## Required task
Replace "UK flag" with "British flag" in the data from the line with "The width and height of the screenshot is (1460, 520)." to the line with "Action: point(1150,44)", and return only those lines, otherwise unchanged.

----- Recorded data -----

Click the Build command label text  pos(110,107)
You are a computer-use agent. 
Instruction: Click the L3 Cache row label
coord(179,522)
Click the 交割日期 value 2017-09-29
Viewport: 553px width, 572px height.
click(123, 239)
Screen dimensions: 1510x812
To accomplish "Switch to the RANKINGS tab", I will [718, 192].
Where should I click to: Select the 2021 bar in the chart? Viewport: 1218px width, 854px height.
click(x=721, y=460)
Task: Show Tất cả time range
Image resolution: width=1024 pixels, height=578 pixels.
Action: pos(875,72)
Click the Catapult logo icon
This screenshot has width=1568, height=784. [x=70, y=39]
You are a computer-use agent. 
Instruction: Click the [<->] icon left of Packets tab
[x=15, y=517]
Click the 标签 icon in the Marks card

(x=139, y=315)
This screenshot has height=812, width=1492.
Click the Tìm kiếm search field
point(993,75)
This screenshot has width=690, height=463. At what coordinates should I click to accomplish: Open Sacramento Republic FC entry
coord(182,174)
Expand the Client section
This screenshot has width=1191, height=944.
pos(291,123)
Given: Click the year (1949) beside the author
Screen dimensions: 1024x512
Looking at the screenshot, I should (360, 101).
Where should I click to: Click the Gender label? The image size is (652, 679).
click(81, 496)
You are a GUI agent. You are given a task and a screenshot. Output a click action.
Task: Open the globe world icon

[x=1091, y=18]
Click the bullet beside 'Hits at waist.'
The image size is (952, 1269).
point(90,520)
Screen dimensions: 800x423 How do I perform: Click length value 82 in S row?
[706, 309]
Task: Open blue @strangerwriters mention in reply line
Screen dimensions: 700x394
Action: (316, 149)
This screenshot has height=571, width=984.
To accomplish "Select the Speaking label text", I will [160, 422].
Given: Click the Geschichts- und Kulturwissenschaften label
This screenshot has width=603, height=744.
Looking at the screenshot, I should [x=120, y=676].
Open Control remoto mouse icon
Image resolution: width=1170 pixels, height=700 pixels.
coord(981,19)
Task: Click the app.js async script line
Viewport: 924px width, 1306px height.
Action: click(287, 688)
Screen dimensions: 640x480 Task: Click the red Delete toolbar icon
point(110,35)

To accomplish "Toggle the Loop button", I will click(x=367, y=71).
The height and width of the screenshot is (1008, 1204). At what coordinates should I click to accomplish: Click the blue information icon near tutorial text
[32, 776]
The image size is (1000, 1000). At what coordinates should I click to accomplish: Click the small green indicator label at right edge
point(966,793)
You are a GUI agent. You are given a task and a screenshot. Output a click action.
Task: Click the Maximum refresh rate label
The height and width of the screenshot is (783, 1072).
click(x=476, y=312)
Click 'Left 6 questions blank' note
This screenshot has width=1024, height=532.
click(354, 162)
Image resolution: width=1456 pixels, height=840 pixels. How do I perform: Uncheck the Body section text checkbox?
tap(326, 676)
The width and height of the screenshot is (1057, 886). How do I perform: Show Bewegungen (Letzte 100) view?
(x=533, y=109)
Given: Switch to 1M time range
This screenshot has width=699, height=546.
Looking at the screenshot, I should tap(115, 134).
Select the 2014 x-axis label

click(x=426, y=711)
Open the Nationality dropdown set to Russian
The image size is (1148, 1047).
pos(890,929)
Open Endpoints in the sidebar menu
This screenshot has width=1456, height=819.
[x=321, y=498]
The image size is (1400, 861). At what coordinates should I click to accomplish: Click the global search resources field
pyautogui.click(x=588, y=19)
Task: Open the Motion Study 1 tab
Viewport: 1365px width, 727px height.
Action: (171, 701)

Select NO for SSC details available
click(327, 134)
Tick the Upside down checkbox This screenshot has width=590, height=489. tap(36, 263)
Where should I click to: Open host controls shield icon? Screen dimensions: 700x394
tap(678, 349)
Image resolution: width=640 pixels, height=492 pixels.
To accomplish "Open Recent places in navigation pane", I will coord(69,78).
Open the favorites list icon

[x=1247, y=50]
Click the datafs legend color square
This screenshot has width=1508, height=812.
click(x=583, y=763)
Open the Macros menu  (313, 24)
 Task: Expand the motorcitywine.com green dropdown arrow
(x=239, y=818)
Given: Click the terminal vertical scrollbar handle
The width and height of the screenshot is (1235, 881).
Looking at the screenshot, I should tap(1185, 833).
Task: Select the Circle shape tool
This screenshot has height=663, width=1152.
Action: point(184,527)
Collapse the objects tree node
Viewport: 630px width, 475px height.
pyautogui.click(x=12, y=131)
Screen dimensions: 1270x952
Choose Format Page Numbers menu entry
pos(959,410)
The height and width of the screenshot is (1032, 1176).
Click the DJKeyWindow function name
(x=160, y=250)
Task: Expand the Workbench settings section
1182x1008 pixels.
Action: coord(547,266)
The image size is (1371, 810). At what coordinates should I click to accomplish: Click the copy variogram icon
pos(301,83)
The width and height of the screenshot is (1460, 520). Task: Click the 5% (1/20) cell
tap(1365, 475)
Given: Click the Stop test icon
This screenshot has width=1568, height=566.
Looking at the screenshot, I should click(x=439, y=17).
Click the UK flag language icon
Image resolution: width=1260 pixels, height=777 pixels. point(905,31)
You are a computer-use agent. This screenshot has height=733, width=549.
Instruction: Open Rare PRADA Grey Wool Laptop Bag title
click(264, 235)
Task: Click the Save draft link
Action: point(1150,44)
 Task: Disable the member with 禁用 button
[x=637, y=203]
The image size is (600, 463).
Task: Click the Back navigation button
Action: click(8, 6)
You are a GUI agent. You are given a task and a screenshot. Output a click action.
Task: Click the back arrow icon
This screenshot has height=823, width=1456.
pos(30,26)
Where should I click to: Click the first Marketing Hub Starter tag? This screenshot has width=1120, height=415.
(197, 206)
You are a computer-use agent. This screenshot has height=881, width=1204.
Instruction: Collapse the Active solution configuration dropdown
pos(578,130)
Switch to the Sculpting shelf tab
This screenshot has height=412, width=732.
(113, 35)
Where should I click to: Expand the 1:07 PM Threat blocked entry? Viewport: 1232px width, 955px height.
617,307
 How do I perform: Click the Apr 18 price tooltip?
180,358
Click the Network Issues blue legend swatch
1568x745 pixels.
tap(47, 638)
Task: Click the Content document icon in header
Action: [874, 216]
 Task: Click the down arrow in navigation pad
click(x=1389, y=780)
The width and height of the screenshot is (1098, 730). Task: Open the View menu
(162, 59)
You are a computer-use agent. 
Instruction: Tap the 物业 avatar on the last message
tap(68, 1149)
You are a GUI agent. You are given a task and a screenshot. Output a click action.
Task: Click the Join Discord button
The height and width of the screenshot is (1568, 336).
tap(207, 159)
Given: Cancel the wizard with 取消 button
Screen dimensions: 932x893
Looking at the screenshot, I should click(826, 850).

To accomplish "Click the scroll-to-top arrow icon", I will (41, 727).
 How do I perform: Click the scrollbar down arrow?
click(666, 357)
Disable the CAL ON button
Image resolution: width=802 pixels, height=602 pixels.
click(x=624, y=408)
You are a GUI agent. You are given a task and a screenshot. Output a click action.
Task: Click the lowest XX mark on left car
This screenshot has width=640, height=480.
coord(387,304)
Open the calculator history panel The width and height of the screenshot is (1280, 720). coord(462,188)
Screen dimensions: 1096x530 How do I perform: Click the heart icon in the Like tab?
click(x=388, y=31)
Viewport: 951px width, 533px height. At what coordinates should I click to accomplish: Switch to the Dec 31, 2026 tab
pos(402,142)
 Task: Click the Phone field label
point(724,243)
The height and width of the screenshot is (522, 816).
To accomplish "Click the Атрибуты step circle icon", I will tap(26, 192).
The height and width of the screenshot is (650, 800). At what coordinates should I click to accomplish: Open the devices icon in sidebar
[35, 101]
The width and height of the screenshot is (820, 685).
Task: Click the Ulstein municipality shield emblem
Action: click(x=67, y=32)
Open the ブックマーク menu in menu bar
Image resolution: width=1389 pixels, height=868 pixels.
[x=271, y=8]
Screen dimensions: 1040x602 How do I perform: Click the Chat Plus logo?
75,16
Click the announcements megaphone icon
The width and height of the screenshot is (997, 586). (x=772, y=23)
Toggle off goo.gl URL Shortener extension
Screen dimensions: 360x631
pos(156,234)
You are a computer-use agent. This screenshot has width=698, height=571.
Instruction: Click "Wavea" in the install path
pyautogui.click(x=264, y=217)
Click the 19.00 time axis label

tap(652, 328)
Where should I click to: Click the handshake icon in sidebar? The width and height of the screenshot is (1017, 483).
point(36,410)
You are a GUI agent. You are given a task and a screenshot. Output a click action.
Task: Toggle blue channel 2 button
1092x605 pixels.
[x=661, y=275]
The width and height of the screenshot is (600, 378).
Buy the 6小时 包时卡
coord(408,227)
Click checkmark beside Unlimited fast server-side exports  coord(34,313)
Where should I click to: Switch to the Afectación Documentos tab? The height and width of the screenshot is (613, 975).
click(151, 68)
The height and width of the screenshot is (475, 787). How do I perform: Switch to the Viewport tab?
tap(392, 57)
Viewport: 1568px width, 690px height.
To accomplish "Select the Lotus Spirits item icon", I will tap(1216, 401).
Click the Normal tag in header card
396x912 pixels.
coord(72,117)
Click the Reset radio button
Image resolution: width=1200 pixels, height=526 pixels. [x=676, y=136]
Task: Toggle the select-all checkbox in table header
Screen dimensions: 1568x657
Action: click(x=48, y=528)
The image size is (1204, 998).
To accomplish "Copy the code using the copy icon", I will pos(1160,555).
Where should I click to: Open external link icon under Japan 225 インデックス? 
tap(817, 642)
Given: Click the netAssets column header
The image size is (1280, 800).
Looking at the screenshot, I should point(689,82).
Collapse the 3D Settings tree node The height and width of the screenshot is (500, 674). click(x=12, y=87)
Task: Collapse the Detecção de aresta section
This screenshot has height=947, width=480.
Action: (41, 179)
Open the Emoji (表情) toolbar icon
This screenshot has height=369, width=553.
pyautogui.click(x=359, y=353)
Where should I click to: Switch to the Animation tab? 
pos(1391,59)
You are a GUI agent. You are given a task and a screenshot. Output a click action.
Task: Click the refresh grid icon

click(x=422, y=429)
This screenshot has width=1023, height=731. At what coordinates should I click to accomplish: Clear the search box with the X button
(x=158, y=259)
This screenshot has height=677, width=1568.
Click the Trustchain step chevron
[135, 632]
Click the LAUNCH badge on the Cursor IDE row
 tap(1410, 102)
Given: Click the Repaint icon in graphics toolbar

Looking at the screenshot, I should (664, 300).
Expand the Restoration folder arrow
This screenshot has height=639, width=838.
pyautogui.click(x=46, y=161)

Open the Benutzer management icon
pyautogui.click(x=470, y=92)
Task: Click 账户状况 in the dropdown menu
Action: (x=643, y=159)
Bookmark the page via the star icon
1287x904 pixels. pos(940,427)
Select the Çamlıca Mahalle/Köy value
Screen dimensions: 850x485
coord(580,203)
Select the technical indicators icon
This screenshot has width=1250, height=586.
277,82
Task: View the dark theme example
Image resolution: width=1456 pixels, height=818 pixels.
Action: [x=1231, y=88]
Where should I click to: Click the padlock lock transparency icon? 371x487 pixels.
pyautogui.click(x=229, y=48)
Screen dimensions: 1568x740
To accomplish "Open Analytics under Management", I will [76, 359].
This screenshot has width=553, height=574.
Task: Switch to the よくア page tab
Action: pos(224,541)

-----

## Complete answer
The width and height of the screenshot is (1460, 520). Task: Click the 5% (1/20) cell
tap(1365, 475)
Given: Click the Stop test icon
This screenshot has width=1568, height=566.
Looking at the screenshot, I should click(x=439, y=17).
Click the British flag language icon
Image resolution: width=1260 pixels, height=777 pixels. point(905,31)
You are a computer-use agent. This screenshot has height=733, width=549.
Instruction: Open Rare PRADA Grey Wool Laptop Bag title
click(264, 235)
Task: Click the Save draft link
Action: point(1150,44)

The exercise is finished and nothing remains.